Ancelotti's departure from Chelsea was perhaps the most difficult to comprehend of all of this most capricious of clubs' break-ups. Given his record he looks more than capable of delivering the success Real fans crave.

Meanwhile, down in Italy's Campania region, Rafael Benitez's start at Napoli -- with a markedly changed team -- has been hugely impressive.

The Azzurri appear to have gelled immediately, as a series of dynamic and passionate performances fired them to the top of Serie A with a 100% start.

And that was before they dismantled a supremely talented Borussia Dortmund side in their first Champions League tie.
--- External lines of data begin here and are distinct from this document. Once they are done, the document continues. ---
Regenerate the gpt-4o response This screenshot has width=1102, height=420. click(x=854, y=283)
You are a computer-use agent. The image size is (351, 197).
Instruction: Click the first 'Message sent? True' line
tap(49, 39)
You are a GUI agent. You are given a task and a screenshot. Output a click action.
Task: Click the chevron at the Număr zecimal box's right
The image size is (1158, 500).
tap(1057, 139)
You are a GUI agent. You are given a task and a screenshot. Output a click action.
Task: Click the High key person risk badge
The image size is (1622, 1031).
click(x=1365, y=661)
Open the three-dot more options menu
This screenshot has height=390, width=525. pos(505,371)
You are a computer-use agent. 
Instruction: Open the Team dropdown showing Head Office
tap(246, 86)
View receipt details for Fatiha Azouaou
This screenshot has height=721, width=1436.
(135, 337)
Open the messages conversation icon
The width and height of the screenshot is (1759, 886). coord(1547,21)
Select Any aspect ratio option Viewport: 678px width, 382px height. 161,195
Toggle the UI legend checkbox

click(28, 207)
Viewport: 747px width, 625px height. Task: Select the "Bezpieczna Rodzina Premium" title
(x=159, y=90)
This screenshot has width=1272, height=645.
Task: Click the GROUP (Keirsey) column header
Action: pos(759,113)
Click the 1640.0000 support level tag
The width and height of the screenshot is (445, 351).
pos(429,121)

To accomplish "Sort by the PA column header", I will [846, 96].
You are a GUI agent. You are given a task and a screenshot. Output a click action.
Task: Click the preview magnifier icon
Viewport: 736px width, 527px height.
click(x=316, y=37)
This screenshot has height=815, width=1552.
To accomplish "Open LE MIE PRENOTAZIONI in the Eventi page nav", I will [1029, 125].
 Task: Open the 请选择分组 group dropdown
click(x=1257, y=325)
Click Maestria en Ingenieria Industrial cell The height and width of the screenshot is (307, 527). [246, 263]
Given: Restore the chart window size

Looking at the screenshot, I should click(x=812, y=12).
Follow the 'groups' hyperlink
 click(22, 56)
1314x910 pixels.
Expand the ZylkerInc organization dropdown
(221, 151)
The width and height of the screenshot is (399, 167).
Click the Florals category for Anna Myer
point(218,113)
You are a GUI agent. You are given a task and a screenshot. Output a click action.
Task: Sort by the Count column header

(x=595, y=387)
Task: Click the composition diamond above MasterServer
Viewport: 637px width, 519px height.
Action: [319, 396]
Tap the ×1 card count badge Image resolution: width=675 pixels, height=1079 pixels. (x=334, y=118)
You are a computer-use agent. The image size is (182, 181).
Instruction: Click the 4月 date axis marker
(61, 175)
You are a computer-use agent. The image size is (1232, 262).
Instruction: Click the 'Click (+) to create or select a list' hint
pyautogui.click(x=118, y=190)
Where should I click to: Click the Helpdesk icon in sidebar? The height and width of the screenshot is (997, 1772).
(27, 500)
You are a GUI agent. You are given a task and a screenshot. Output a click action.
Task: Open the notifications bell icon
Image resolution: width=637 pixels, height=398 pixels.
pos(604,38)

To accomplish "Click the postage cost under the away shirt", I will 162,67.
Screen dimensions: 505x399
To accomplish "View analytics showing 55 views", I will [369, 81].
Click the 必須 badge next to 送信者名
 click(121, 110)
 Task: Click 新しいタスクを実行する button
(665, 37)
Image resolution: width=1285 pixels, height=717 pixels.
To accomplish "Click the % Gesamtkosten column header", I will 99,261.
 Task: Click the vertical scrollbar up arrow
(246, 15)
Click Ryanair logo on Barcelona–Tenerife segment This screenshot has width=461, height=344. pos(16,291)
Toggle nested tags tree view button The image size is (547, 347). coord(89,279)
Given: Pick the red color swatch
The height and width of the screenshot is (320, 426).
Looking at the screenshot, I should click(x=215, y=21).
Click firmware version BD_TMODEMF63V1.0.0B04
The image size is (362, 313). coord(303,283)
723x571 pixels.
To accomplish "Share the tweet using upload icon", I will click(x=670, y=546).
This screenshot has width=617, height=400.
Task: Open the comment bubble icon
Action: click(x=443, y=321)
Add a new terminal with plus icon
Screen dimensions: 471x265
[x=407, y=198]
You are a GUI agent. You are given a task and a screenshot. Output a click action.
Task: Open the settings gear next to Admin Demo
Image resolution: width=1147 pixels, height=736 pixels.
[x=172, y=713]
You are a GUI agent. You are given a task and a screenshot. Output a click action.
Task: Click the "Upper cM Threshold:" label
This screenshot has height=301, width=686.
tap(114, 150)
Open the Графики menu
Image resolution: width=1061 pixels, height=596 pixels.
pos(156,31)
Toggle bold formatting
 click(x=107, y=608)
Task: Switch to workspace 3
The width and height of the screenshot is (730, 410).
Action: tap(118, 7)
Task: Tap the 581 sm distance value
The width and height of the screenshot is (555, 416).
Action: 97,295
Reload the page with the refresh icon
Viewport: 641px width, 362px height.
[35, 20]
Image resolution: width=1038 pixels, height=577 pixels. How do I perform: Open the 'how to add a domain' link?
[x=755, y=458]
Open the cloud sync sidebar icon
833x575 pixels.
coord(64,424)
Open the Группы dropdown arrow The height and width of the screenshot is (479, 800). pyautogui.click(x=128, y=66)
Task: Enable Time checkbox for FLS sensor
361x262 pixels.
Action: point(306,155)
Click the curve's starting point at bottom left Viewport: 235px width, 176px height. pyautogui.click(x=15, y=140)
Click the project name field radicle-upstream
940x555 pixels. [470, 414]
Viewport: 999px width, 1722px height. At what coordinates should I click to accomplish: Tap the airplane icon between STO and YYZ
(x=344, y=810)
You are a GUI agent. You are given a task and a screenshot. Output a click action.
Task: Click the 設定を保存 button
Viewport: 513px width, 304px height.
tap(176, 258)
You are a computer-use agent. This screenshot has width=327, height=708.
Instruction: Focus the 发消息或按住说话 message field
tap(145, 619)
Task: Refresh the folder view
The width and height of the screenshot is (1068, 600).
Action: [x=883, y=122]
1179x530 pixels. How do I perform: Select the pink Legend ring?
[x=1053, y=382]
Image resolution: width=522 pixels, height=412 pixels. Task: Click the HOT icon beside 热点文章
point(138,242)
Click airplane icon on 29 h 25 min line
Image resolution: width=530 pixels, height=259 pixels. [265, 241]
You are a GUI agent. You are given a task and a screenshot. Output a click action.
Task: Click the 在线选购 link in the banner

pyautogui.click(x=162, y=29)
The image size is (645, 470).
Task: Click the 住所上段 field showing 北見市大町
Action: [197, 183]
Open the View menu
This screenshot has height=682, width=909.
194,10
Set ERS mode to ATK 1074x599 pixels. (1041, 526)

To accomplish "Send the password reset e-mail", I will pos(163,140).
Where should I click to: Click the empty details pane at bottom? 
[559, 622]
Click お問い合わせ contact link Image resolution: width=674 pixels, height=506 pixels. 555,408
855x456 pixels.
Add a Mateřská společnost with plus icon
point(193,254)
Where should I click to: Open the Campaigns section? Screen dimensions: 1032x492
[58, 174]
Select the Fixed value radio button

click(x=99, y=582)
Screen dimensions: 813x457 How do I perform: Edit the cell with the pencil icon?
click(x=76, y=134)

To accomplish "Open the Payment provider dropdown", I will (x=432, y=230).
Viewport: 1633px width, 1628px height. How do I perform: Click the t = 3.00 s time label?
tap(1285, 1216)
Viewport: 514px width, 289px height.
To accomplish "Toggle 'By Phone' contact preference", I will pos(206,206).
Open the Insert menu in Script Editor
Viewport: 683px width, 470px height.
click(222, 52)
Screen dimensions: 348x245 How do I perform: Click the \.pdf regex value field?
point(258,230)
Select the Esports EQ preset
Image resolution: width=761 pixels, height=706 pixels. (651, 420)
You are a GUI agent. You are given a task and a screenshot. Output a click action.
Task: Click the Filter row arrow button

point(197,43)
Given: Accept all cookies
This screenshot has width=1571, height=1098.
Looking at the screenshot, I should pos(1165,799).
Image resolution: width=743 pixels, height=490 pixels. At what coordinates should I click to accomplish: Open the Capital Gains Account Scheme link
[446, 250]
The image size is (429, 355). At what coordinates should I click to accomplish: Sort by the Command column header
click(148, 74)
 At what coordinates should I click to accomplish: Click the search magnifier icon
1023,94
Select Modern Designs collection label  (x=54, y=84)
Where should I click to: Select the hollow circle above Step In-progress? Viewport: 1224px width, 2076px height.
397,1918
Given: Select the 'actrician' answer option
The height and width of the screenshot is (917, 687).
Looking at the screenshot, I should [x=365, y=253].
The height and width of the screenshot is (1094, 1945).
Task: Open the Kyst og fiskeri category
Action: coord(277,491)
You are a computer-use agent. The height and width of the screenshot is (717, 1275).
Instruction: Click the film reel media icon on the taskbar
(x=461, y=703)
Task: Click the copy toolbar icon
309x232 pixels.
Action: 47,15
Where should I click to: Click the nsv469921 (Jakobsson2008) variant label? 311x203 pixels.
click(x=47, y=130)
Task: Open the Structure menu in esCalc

Benitez -- the most unloved of former Chelsea partners -- looks to have found his perfect match in the shadow of Vesuvius.

As a bewildered looking Chelsea side left the field on Wednesday after their shock 2-1 home Champions League defeat to Basel, it was hard not to wonder if -- in the heat of the moment -- they had fallen back into the arms of the wrong ex.

That sensation was only compounded when the Portuguese accused his team of lacking "emotional maturity" in a post-match interview.

He was quick to shoulder the blame for the defeat in later exchanges, but there was a sense of alarm bells quietly ringing, especially with the news that Abramovich had joined his manager in the home dressing room for the post-match post-mortem.

After a fractious, draining and unfulfiling 2012-203 season with Real Madrid, which Mourinho himself admitted was the "worst of his career", was a rekindled romance with a past love, however heartfelt, simply chasing a passionate affair that had already run its course?

Early days it may be, but it will be interesting to see whether chapter two of this great romance evolves into another bitter divorce or a case of happily ever after.